All lines holding the string "agent" should be copied from the data below.

**Data listing**:
□ □ □
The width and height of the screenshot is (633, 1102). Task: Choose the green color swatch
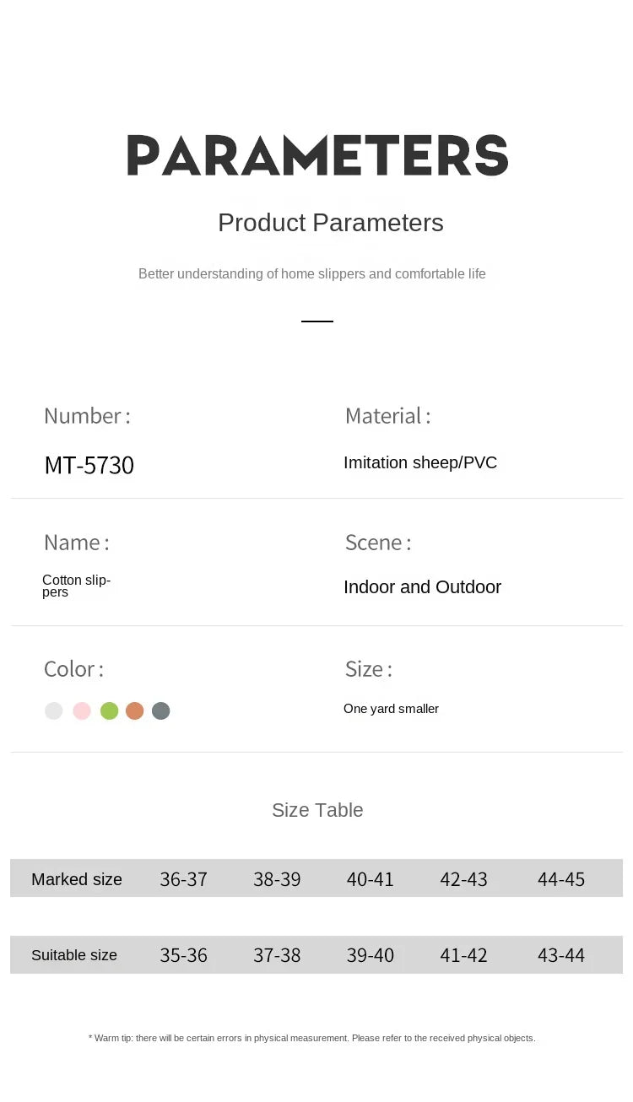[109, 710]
□ □ □
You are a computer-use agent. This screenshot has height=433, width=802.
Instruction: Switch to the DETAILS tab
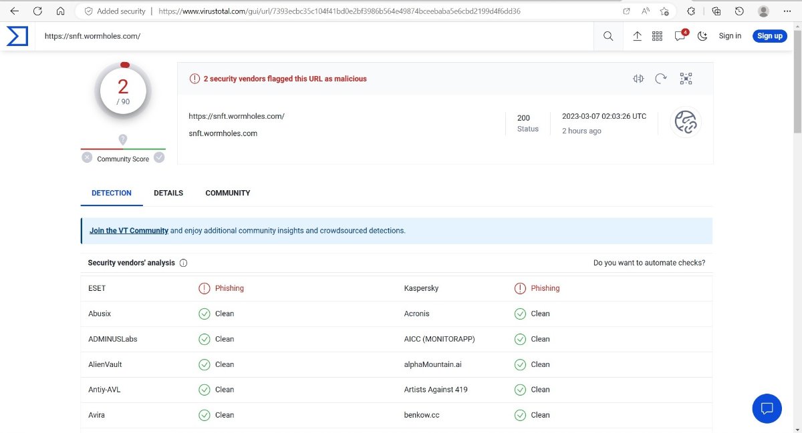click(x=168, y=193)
□ □ □
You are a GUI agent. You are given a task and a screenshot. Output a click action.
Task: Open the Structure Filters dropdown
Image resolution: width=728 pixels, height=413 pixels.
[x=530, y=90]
□ □ □
**Task output**:
You are a computer-use agent. This screenshot has height=433, width=802.
You are a GUI agent. You are given a task and a screenshot. Output a click action.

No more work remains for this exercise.